■ **YOUR TASK**
Transcribe the rows word for word, starting at the first row and ending at the row that contains "Reply (226, 1023)".

■ **SUPPLIED RECORDS**
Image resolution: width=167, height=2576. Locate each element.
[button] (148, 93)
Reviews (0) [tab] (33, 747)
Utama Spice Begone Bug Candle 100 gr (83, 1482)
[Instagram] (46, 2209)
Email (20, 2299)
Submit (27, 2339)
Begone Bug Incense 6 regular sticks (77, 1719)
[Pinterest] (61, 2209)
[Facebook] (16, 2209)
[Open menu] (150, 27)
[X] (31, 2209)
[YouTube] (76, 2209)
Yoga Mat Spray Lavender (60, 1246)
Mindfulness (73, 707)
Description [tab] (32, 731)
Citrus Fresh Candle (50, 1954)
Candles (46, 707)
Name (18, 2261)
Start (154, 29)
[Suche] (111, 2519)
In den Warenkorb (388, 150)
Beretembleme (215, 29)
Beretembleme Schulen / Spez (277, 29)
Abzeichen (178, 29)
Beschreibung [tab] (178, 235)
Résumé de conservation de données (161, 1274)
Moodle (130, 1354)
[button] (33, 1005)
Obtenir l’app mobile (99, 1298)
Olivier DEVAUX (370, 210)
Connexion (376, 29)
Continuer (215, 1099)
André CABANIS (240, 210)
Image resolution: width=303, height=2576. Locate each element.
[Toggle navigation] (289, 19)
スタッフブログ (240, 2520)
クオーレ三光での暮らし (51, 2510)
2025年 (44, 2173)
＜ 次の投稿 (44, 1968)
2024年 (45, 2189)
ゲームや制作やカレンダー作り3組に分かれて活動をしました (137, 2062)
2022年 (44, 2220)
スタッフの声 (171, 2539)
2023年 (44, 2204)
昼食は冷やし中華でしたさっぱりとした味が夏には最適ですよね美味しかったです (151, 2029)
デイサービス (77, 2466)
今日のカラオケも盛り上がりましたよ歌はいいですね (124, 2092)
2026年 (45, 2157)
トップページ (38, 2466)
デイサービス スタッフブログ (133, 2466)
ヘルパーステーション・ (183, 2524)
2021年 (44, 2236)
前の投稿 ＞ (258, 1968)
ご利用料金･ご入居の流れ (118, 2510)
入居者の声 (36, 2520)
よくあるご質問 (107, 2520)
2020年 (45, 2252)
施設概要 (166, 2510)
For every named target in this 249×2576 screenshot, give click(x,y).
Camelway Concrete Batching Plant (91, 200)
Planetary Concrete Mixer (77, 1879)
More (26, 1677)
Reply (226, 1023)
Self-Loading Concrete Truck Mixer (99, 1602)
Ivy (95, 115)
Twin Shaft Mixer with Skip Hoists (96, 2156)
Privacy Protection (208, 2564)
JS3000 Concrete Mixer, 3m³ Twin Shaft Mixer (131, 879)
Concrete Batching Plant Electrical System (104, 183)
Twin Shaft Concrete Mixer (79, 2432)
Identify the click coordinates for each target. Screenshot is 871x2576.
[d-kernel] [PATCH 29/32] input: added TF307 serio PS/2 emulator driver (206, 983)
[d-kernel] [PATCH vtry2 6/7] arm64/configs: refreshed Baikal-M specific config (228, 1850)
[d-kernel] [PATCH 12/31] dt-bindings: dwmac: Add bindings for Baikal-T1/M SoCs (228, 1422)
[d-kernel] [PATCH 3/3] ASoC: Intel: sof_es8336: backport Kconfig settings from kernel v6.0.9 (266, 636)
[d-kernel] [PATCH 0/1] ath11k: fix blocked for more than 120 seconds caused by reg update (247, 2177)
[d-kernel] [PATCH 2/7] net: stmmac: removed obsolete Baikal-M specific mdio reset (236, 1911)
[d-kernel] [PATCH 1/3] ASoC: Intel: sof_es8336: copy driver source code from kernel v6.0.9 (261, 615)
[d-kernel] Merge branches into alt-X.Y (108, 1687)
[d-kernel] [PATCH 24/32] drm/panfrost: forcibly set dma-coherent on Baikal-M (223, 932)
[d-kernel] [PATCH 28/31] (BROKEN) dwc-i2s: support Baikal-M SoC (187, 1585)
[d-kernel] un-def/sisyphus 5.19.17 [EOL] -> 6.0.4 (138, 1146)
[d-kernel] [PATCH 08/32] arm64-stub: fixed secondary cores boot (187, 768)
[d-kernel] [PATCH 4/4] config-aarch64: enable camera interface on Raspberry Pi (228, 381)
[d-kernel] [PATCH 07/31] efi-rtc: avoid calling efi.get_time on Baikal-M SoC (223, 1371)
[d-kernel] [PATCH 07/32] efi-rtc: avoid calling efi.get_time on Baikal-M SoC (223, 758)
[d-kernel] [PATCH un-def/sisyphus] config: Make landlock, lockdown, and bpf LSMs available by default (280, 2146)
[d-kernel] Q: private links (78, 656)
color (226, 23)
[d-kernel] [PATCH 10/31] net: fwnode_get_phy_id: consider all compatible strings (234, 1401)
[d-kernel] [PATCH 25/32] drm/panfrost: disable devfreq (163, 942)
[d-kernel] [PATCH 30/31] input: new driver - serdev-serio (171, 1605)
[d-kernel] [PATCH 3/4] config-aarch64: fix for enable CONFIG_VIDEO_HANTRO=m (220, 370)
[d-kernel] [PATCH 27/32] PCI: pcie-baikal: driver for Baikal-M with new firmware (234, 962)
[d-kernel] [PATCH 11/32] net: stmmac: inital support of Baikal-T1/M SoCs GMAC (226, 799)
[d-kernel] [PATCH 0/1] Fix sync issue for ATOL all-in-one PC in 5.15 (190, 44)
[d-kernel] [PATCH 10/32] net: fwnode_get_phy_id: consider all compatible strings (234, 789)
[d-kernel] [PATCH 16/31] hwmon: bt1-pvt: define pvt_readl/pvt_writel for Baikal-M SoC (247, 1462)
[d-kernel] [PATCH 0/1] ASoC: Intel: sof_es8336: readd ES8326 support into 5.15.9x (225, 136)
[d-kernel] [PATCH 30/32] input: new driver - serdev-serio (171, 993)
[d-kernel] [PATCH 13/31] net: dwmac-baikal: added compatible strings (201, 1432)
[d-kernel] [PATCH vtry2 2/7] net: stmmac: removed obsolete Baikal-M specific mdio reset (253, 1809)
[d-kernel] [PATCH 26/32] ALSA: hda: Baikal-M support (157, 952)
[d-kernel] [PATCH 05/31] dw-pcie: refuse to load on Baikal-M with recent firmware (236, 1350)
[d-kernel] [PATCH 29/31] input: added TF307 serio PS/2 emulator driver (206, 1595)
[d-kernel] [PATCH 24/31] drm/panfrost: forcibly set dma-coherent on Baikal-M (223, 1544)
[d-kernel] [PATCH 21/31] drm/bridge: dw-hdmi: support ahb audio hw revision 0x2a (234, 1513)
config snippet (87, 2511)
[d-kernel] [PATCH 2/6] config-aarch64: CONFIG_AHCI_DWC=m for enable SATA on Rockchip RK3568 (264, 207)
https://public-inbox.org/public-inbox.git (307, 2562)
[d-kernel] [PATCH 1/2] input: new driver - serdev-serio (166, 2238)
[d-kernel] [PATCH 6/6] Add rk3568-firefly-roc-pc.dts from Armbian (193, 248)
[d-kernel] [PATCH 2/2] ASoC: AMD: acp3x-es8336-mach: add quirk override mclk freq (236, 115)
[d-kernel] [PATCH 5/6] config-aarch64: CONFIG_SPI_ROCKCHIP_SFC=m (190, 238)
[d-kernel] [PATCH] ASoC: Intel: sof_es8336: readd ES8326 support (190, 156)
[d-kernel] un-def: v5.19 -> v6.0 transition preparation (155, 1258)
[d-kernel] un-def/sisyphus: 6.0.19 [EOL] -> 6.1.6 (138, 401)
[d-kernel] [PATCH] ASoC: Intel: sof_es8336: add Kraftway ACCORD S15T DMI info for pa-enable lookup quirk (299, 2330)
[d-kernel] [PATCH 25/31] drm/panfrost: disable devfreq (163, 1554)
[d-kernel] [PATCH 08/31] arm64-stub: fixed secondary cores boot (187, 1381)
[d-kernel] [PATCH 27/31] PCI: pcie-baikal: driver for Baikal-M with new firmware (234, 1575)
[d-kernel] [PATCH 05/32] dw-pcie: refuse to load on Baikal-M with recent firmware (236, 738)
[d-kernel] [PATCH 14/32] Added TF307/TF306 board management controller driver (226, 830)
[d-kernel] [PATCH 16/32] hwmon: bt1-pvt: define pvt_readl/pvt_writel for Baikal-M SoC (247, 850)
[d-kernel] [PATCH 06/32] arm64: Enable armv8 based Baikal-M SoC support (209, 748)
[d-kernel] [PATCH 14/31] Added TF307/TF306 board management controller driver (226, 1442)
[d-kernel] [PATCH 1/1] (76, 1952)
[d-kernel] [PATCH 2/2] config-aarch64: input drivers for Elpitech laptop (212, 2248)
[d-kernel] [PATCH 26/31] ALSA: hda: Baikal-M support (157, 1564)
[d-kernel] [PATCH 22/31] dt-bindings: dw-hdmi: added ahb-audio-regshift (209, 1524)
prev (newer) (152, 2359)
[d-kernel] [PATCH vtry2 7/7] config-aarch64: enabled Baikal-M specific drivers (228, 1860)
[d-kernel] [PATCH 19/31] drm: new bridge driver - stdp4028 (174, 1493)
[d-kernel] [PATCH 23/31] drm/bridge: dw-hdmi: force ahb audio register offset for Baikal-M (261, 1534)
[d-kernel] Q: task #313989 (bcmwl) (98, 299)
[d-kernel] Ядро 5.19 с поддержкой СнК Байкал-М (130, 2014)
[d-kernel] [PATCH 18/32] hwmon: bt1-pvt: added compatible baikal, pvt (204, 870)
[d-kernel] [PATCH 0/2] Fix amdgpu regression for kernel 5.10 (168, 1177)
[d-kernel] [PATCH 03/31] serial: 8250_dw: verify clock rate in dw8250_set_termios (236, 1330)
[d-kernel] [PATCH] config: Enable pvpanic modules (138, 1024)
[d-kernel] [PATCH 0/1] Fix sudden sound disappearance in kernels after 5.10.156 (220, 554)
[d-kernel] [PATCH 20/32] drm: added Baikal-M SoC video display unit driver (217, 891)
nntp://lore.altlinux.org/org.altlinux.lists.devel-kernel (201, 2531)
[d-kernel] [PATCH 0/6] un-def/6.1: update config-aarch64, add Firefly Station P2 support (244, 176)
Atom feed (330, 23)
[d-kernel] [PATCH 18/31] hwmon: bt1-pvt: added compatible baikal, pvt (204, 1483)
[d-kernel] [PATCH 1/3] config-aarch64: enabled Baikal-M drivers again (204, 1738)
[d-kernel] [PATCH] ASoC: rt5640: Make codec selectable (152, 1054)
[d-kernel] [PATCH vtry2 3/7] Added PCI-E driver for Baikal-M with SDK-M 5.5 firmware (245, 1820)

■ **EXERCISE OUTPUT**
Image resolution: width=167, height=2576. Locate each element.
[button] (148, 93)
Reviews (0) [tab] (33, 747)
Utama Spice Begone Bug Candle 100 gr (83, 1482)
[Instagram] (46, 2209)
Email (20, 2299)
Submit (27, 2339)
Begone Bug Incense 6 regular sticks (77, 1719)
[Pinterest] (61, 2209)
[Facebook] (16, 2209)
[Open menu] (150, 27)
[X] (31, 2209)
[YouTube] (76, 2209)
Yoga Mat Spray Lavender (60, 1246)
Mindfulness (73, 707)
Description [tab] (32, 731)
Citrus Fresh Candle (50, 1954)
Candles (46, 707)
Name (18, 2261)
Start (154, 29)
[Suche] (111, 2519)
In den Warenkorb (388, 150)
Beretembleme (215, 29)
Beretembleme Schulen / Spez (277, 29)
Abzeichen (178, 29)
Beschreibung [tab] (178, 235)
Résumé de conservation de données (161, 1274)
Moodle (130, 1354)
[button] (33, 1005)
Obtenir l’app mobile (99, 1298)
Olivier DEVAUX (370, 210)
Connexion (376, 29)
Continuer (215, 1099)
André CABANIS (240, 210)
Image resolution: width=303, height=2576. Locate each element.
[Toggle navigation] (289, 19)
スタッフブログ (240, 2520)
クオーレ三光での暮らし (51, 2510)
2025年 (44, 2173)
＜ 次の投稿 (44, 1968)
2024年 (45, 2189)
ゲームや制作やカレンダー作り3組に分かれて活動をしました (137, 2062)
2022年 (44, 2220)
スタッフの声 (171, 2539)
2023年 (44, 2204)
昼食は冷やし中華でしたさっぱりとした味が夏には最適ですよね美味しかったです (151, 2029)
デイサービス (77, 2466)
今日のカラオケも盛り上がりましたよ歌はいいですね (124, 2092)
2026年 (45, 2157)
トップページ (38, 2466)
デイサービス スタッフブログ (133, 2466)
ヘルパーステーション・ (183, 2524)
2021年 (44, 2236)
前の投稿 ＞ (258, 1968)
ご利用料金･ご入居の流れ (118, 2510)
入居者の声 (36, 2520)
よくあるご質問 (107, 2520)
2020年 (45, 2252)
施設概要 (166, 2510)
For every named target in this 249×2576 screenshot, give click(x,y).
Camelway Concrete Batching Plant (91, 200)
Planetary Concrete Mixer (77, 1879)
More (26, 1677)
Reply (226, 1023)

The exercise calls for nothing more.